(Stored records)

= = = = = = =

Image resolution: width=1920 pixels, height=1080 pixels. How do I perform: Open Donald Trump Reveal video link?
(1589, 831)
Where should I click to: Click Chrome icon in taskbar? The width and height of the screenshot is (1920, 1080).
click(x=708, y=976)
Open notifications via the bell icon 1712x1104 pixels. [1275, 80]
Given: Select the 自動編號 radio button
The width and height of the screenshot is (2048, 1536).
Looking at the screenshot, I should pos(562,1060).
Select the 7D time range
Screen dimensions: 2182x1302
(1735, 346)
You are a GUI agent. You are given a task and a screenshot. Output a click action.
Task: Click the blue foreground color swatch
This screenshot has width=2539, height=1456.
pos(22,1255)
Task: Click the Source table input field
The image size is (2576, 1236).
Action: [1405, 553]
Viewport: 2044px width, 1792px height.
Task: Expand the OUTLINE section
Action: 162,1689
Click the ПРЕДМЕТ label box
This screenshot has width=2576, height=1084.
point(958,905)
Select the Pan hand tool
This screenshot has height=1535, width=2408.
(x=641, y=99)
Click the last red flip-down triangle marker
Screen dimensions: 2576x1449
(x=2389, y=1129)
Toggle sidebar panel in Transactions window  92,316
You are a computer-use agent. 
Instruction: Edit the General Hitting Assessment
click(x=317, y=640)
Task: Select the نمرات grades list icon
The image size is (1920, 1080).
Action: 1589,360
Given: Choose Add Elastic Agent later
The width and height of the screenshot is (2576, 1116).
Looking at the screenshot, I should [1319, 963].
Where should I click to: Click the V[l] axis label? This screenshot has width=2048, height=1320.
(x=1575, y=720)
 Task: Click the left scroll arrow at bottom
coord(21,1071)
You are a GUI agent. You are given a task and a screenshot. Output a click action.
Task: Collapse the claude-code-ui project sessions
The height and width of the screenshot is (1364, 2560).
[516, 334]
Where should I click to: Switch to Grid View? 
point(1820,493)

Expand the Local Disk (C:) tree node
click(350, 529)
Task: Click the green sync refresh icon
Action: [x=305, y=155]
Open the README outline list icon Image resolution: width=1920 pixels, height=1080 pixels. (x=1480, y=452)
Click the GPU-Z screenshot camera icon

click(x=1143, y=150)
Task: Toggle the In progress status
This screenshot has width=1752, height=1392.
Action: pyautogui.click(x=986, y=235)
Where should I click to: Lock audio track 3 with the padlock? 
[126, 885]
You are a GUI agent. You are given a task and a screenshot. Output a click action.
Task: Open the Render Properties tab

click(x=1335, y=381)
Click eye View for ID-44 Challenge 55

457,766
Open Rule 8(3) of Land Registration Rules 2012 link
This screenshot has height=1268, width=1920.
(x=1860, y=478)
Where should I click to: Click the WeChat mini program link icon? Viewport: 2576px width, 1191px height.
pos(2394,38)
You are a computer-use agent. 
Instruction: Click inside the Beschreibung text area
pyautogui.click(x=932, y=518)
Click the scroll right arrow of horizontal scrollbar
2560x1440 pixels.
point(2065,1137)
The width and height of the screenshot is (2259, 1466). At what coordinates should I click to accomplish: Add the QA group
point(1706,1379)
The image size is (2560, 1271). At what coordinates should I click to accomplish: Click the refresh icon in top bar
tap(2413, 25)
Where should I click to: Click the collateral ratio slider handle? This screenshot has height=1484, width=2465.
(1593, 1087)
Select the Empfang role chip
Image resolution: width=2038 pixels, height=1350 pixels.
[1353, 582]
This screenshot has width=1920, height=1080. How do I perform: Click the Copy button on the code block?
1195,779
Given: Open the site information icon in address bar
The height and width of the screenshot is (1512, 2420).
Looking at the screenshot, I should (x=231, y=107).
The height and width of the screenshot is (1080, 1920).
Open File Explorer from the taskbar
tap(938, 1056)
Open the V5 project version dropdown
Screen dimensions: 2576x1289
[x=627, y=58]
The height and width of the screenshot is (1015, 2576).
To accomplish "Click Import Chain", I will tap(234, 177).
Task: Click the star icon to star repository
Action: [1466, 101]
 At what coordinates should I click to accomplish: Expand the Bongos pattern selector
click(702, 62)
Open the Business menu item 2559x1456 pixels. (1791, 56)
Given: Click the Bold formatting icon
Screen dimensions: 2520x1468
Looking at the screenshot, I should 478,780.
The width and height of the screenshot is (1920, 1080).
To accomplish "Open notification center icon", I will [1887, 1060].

= = = = = = =

TASK OBJECTIVE »
Reproduce the data exactly, omitting nothing.

SOLUTION BELOW »
Image resolution: width=1920 pixels, height=1080 pixels. How do I perform: Open Donald Trump Reveal video link?
(1589, 831)
Where should I click to: Click Chrome icon in taskbar? The width and height of the screenshot is (1920, 1080).
click(x=708, y=976)
Open notifications via the bell icon 1712x1104 pixels. [1275, 80]
Given: Select the 自動編號 radio button
The width and height of the screenshot is (2048, 1536).
Looking at the screenshot, I should pos(562,1060).
Select the 7D time range
Screen dimensions: 2182x1302
(1735, 346)
You are a GUI agent. You are given a task and a screenshot. Output a click action.
Task: Click the blue foreground color swatch
This screenshot has width=2539, height=1456.
pos(22,1255)
Task: Click the Source table input field
The image size is (2576, 1236).
Action: [1405, 553]
Viewport: 2044px width, 1792px height.
Task: Expand the OUTLINE section
Action: 162,1689
Click the ПРЕДМЕТ label box
This screenshot has width=2576, height=1084.
point(958,905)
Select the Pan hand tool
This screenshot has height=1535, width=2408.
(x=641, y=99)
Click the last red flip-down triangle marker
Screen dimensions: 2576x1449
(x=2389, y=1129)
Toggle sidebar panel in Transactions window  92,316
You are a computer-use agent. 
Instruction: Edit the General Hitting Assessment
click(x=317, y=640)
Task: Select the نمرات grades list icon
The image size is (1920, 1080).
Action: 1589,360
Given: Choose Add Elastic Agent later
The width and height of the screenshot is (2576, 1116).
Looking at the screenshot, I should [1319, 963].
Where should I click to: Click the V[l] axis label? This screenshot has width=2048, height=1320.
(x=1575, y=720)
 Task: Click the left scroll arrow at bottom
coord(21,1071)
You are a GUI agent. You are given a task and a screenshot. Output a click action.
Task: Collapse the claude-code-ui project sessions
The height and width of the screenshot is (1364, 2560).
[516, 334]
Where should I click to: Switch to Grid View? 
point(1820,493)

Expand the Local Disk (C:) tree node
click(350, 529)
Task: Click the green sync refresh icon
Action: [x=305, y=155]
Open the README outline list icon Image resolution: width=1920 pixels, height=1080 pixels. (x=1480, y=452)
Click the GPU-Z screenshot camera icon

click(x=1143, y=150)
Task: Toggle the In progress status
This screenshot has width=1752, height=1392.
Action: pyautogui.click(x=986, y=235)
Where should I click to: Lock audio track 3 with the padlock? 
[126, 885]
You are a GUI agent. You are given a task and a screenshot. Output a click action.
Task: Open the Render Properties tab

click(x=1335, y=381)
Click eye View for ID-44 Challenge 55

457,766
Open Rule 8(3) of Land Registration Rules 2012 link
This screenshot has height=1268, width=1920.
(x=1860, y=478)
Where should I click to: Click the WeChat mini program link icon? Viewport: 2576px width, 1191px height.
pos(2394,38)
You are a computer-use agent. 
Instruction: Click inside the Beschreibung text area
pyautogui.click(x=932, y=518)
Click the scroll right arrow of horizontal scrollbar
2560x1440 pixels.
point(2065,1137)
The width and height of the screenshot is (2259, 1466). At what coordinates should I click to accomplish: Add the QA group
point(1706,1379)
The image size is (2560, 1271). At what coordinates should I click to accomplish: Click the refresh icon in top bar
tap(2413, 25)
Where should I click to: Click the collateral ratio slider handle? This screenshot has height=1484, width=2465.
(1593, 1087)
Select the Empfang role chip
Image resolution: width=2038 pixels, height=1350 pixels.
[1353, 582]
This screenshot has width=1920, height=1080. How do I perform: Click the Copy button on the code block?
1195,779
Given: Open the site information icon in address bar
The height and width of the screenshot is (1512, 2420).
Looking at the screenshot, I should (x=231, y=107).
The height and width of the screenshot is (1080, 1920).
Open File Explorer from the taskbar
tap(938, 1056)
Open the V5 project version dropdown
Screen dimensions: 2576x1289
[x=627, y=58]
The height and width of the screenshot is (1015, 2576).
To accomplish "Click Import Chain", I will tap(234, 177).
Task: Click the star icon to star repository
Action: [1466, 101]
 At what coordinates should I click to accomplish: Expand the Bongos pattern selector
click(702, 62)
Open the Business menu item 2559x1456 pixels. (1791, 56)
Given: Click the Bold formatting icon
Screen dimensions: 2520x1468
Looking at the screenshot, I should 478,780.
The width and height of the screenshot is (1920, 1080).
To accomplish "Open notification center icon", I will [1887, 1060].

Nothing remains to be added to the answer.